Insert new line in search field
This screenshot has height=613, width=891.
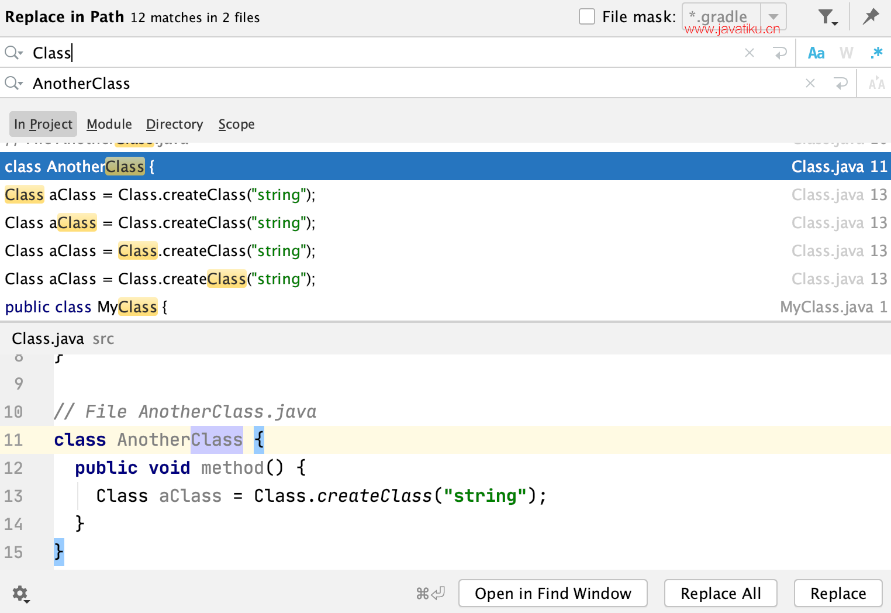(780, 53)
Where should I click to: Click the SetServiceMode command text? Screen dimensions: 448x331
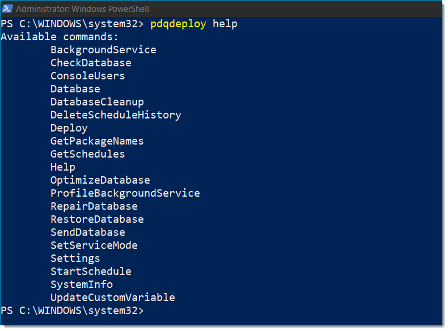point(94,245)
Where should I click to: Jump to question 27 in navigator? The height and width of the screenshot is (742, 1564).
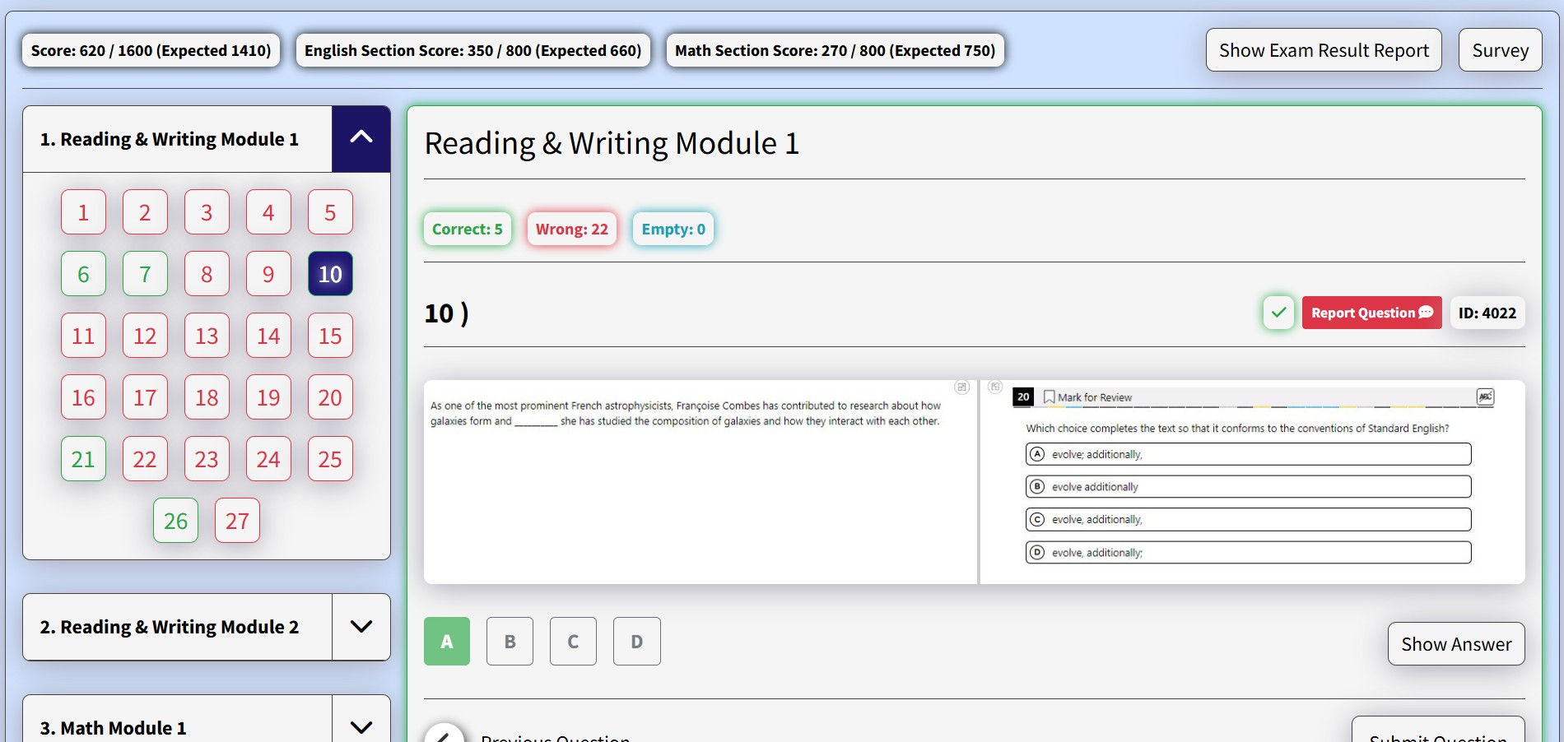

------------------------

== TASK STATEMENT ==
Please write out all of the items above word for word, leaving out the pictures.

== FINISHED ANSWER ==
Insert new line in search field
This screenshot has height=613, width=891.
(780, 53)
Where should I click to: Click the SetServiceMode command text? Screen dimensions: 448x331
point(94,245)
Where should I click to: Jump to question 27 in navigator? The height and width of the screenshot is (742, 1564).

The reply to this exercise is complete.